(Rows of pointing data)
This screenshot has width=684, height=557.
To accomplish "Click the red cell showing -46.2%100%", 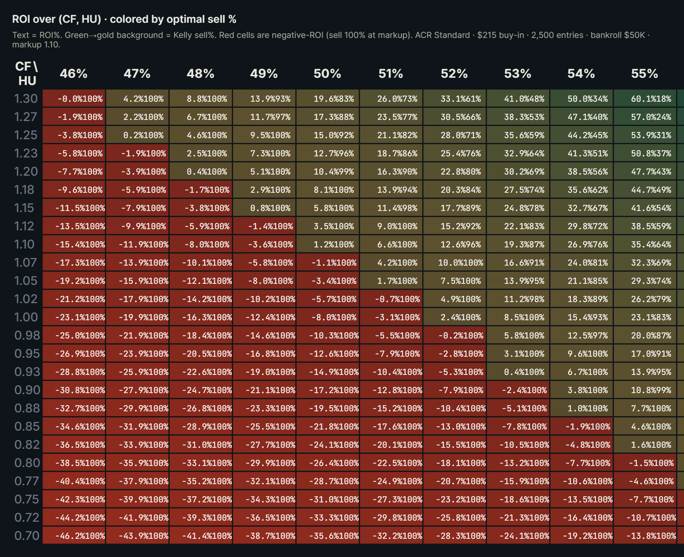I will point(74,536).
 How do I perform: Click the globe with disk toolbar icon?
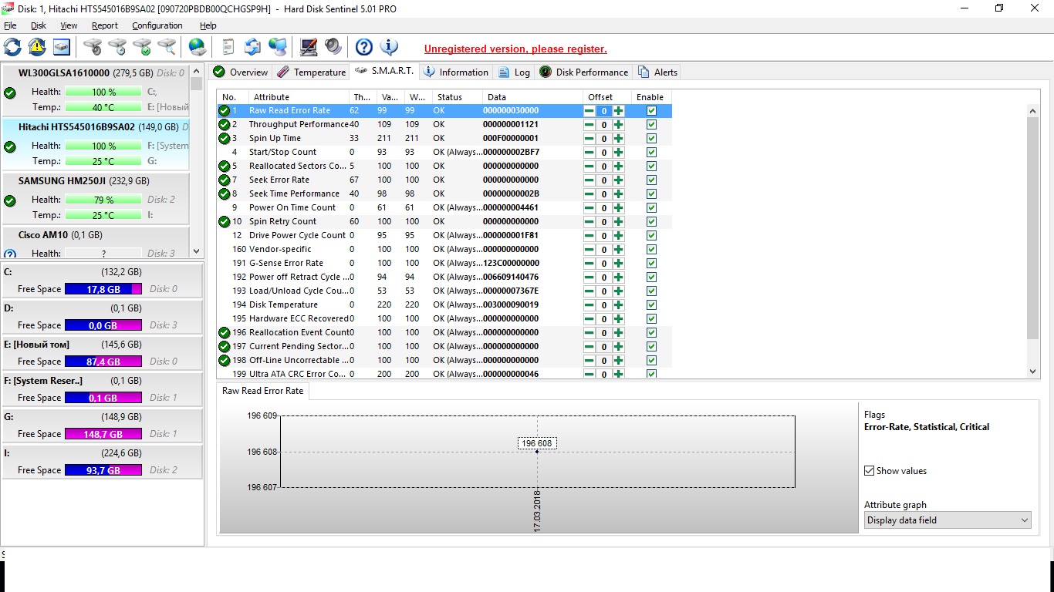(198, 47)
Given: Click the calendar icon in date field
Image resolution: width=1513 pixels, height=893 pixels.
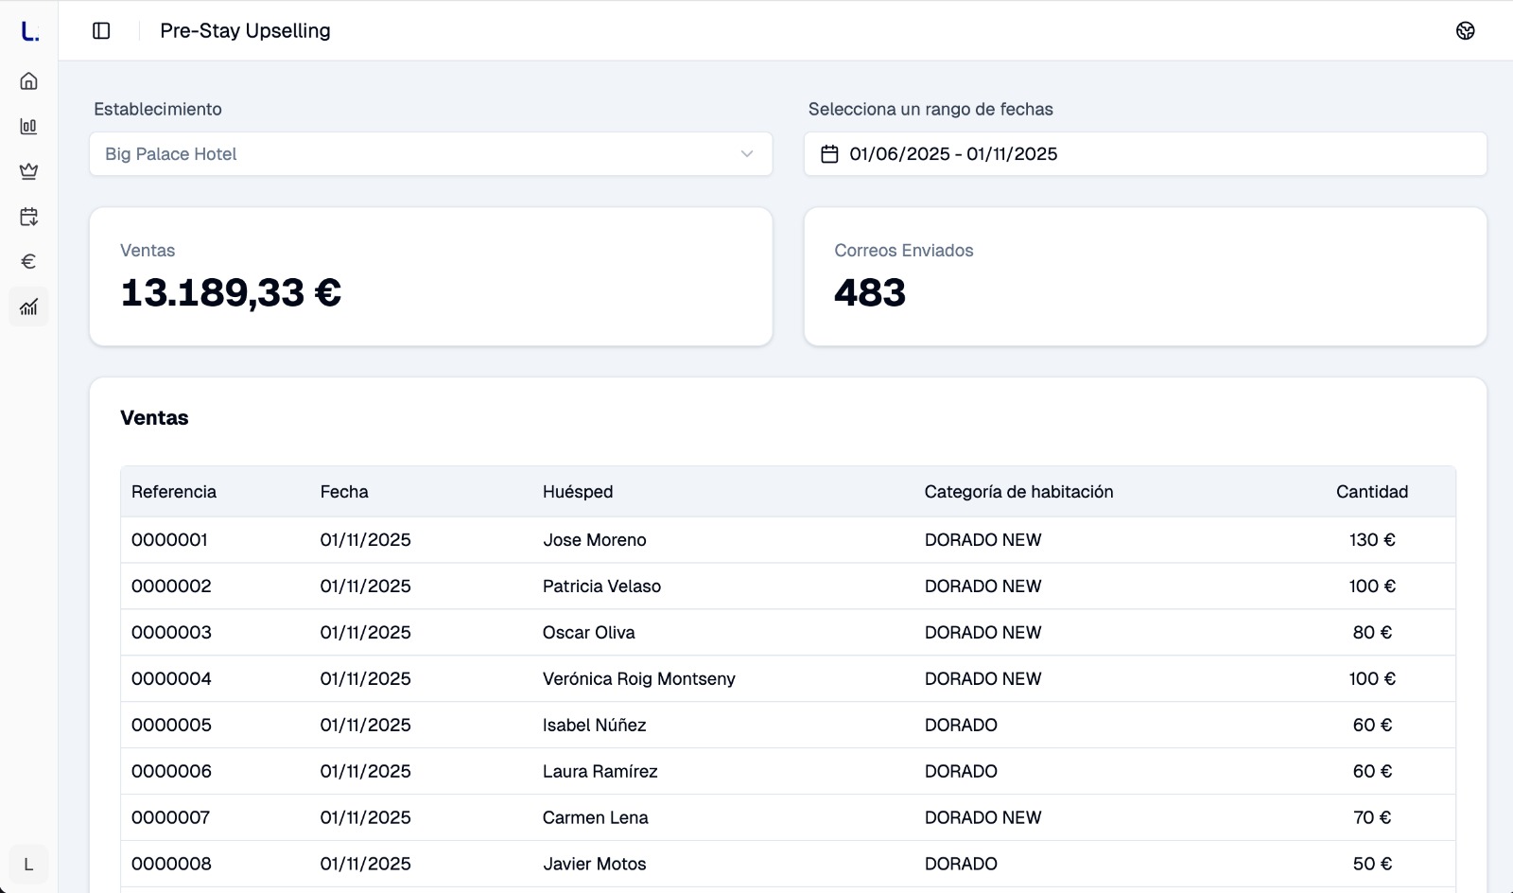Looking at the screenshot, I should [829, 154].
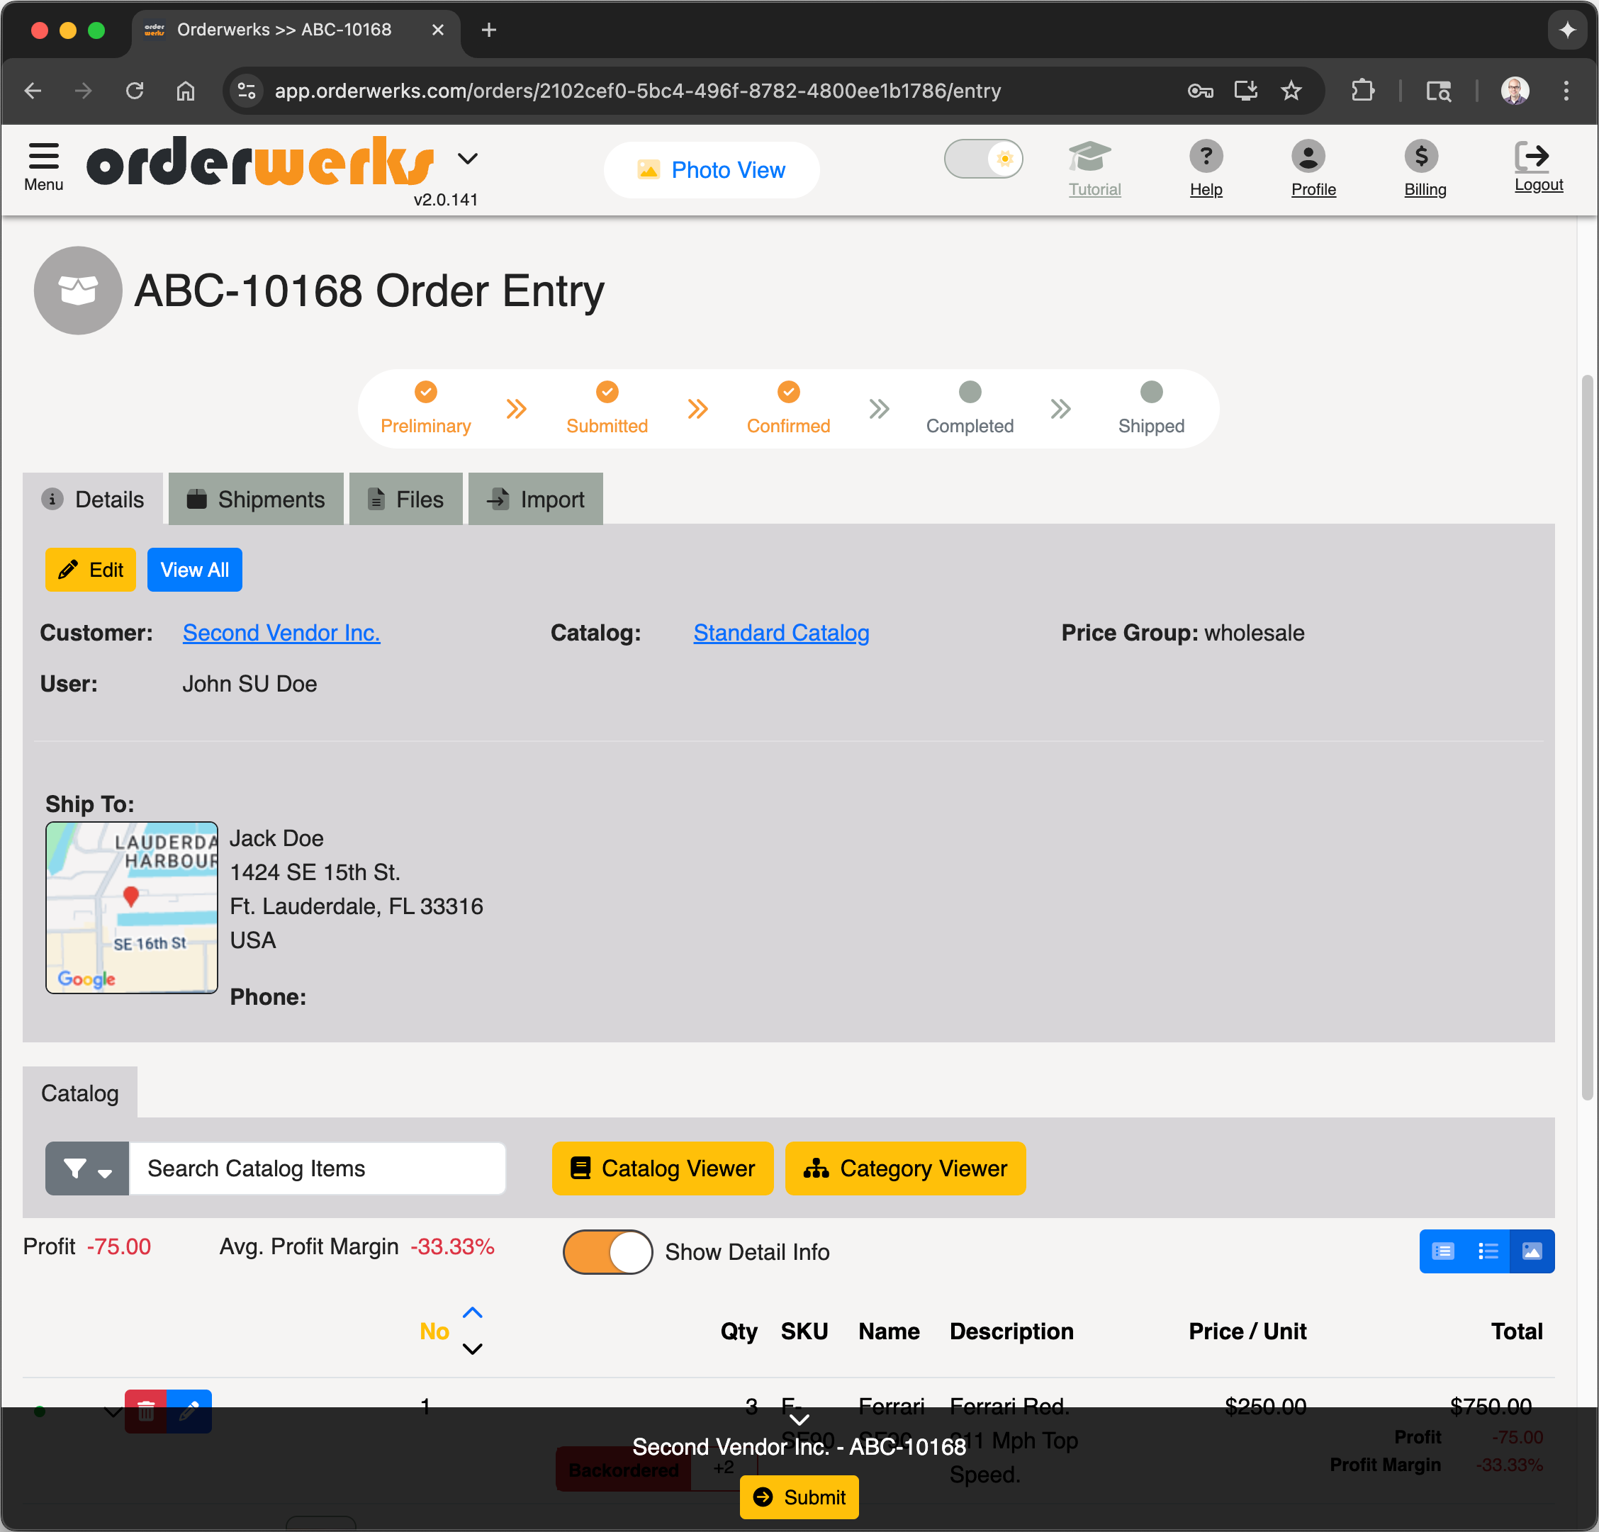Switch to the Shipments tab

point(255,498)
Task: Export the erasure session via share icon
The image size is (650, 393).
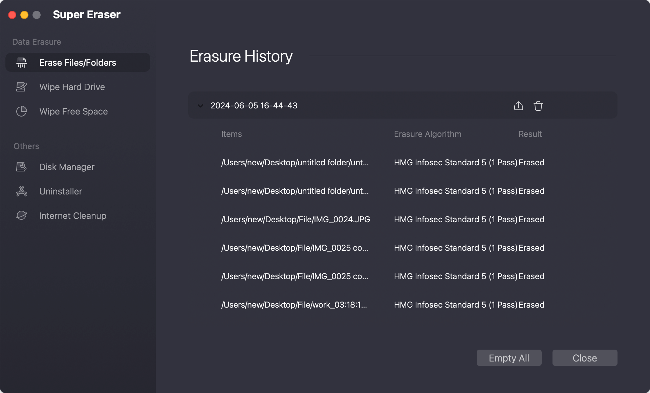Action: (518, 105)
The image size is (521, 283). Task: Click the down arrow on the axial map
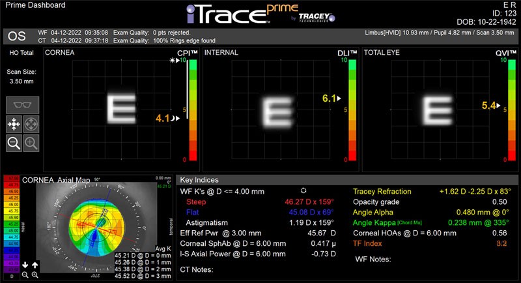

* GIVEN REQUEST *
Rewrite the rows beginning at the line containing "Task: Export the" and continuing through the last row, replacing "image size" with "screenshot size" and keeping everything else the same. Omit the pictures from your answer.

* FULL SOLUTION *
Task: Export the erasure session via share icon
The screenshot size is (650, 393).
Action: (518, 105)
The screenshot size is (521, 283). Task: Click the down arrow on the axial map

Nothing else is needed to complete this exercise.